Calcio, Infantino: il Mondiale ogni due anni aiuterebbe a globalizzare il calcio
Il presidente della Fifa da Caracas torna sul progetto legato anche all’aumento dei partecipanti
Ogni due anni, forse, a 48 squadre sicuro dal 2026. E’ una linea chiara quella che sta disegnando la Fifa sullo sviluppo e sul potere di coinvolgimento dei Mondiali di Calcio. A renderla chiara e senza mezzi termini è il suo presidente, Gianni Infantino. Nella conferenza stampa che apre la sua tournée sudamericana da Caracas, è tornato sia sulla tempistica biennale che sulla composizione. Secondo il n.1 della Federazione disputare la competizione ogni due anni aiuterebbe “il calcio ad essere veramente globale, come dovrebbe essere“.
Infantino: necessaria una maggiore globalizzazione del calcio
Una maggiore globalizzazione del calcio quindi è tra gli obiettivi della Fifa cercando di dare maggiori possibilità a tutte le Nazionali di disputare il Mondiale. “Il presidente della Fifa è il presidente di 111 Paesi e ciascuno di loro ha il diritto di sognare. Ma il sogno deve avere una possibilità di avverarsi perché, se devi sognare per l’eternità, finirai per fare qualcos’altro“.
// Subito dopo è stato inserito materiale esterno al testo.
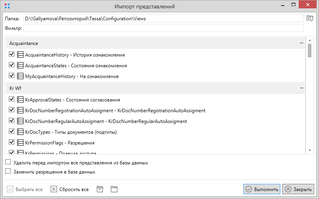This screenshot has height=199, width=319.
Task: Click into the Фильтр input field
Action: pos(163,28)
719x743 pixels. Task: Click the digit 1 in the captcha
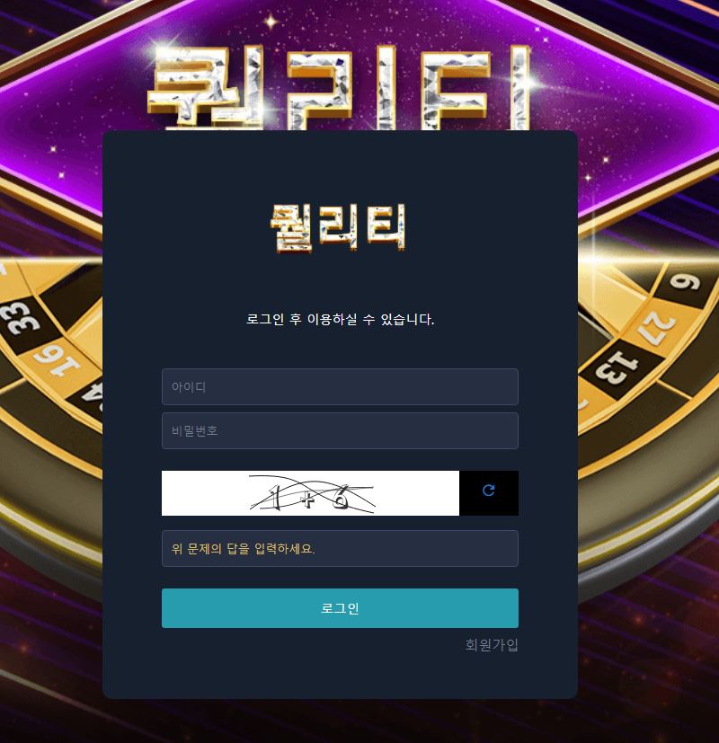point(273,497)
Da un punto di vista organizzativo la Coppa del Mondo dal 2026 vivrà già una piccola rivoluzione con l’allargamento da 32 a 48 compagini ammesse alla partecipazione della fase a gironi. Dando automaticamente maggiori possibilità a nazioni anche molto popolose e piene di tifosi e appassionati.
Infine il Presidente della Fifa ha affrontato anche la necessità di cambiare i calendari delle diverse federazioni ma è indubbio che aumenti la “possibilità per più Paesi di partecipare“. “Il prestigio di una competizione non dipende dalla sua frequenza”. – ha concluso il Infantino – “Altrimenti organizzeremmo un Mondiale ogni 40 anni. Il prestigio dipende dalla qualità“. Questa riforma potrebbe anche alternando i paesi organizzatori permettere un accesso più egualitario ai giocatori, soprattutto coloro che devono affrontare grandi spostamenti, anche tra continenti, non solo per la competizione, ma anche per le fasi di qualificazione, come accade ai giocatori sudamercani che militano in squadre europee.